Quattro decreti ministeriali e, a valle, e in pieno coordinamento, un accordo tra le rappresentanze d'impresa e le banche per rendere "ancora più efficiente" l'insieme degli strumenti. A sintetizzare l'intervento del governo per sciogliere il nodo del debito accumulato dalla Pa verso le imprese è una nota di Palazzo Chigi. In considerazione del riacutizzarsi della crisi negli ultimi mesi, il pacchetto "si propone di fornire liquidità alle aziende mediante il supporto del sistema bancario o attraverso compensazioni di crediti e debiti nei confronti delle amministrazioni pubbliche". Sono "un passo importante di un percorso articolato in più fasi che porterà a minimizzare in futuro l'accumularsi di debiti commerciali attraverso una migliore programmazione, un rapporto ancora più cooperativo con il fisco e il recepimento della Direttiva sui ritardi di pagamento". Ancora, le imprese potranno ottenere un'anticipazione bancaria a fronte del credito certificato. L'anticipazione, come prevede il decreto firmato dallo Sviluppo economico, può essere assistita da una garanzia fino al 70 per cento da parte del Fondo Centrale di Garanzia (elevabile fino all'80 per cento in caso di apporto di risorse da parte delle Regioni) e un importo massimo garantibile per singola impresa pari a 2,5 milioni di euro (il massimo consentito per legge). Le imprese potranno quindi fare una cessione, pro soluto o pro solvendo, presso intermediari finanziari riconosciuti. In tutti i casi si fornisce liquidità alle imprese e, nel caso di compensazioni, si semplifica anche il rapporto con il fisco.

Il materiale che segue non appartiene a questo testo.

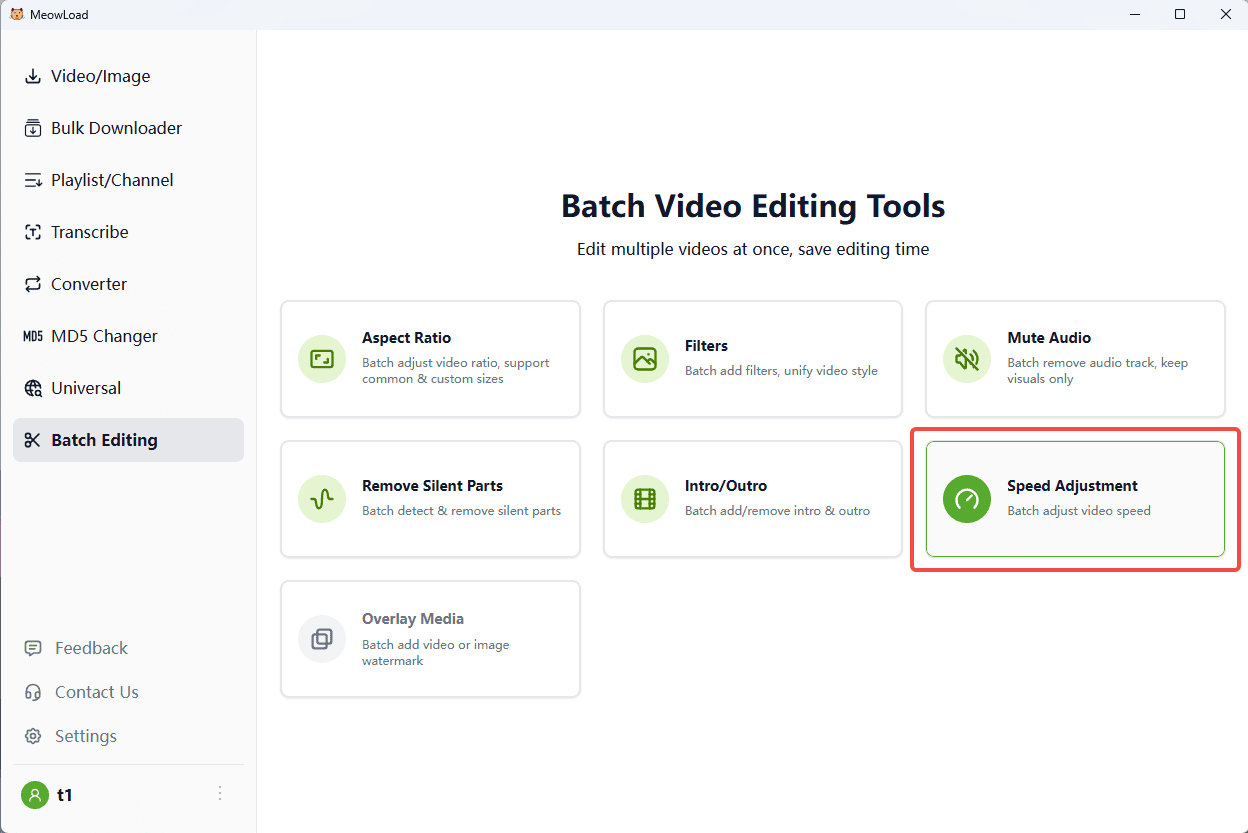This screenshot has width=1248, height=833.
Task: Click the Filters image icon
Action: coord(645,359)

Il presidente del Consiglio oggi ha anche assicurato che verranno trovate le "coperture adeguate" per finanziare gli interventi immediati nelle zone colpite dal sisma, e che non ci sarà "l'Imu per i terremotati" e che le aziende aiuteranno le imprese. Monti è arrivato a Sant'Agostino intorno alle 9. Accompagnato dal capo della Protezione civile, Franco Gabrielli, e dal presidente della Regione Emilia-romagna, Vasco Errani, ha attraversato piazza Marconi e si è fermato alcuni minuti a osservare la sede del municipio, squarciata dal sisma. Mentre entrava in un edificio adiacente per un incontro coi parenti delle vittime, sono partiti cori e fischi da parte di alcuni contestatori. Parlando con i cronisti il premier ha spiegato che, nell'incontro con le autorità locali sono state "esaminate le modalità per arrivare presto a poter dare il sostegno necessario". E il sottosegretario alla Presidenza del Consiglio, Antonio Catricalà gli ha fatto eco: "Per quanto riguarda l'Imu, che sta per incombere, giustamente non dovrà essere riferito alle abitazioni inagibili".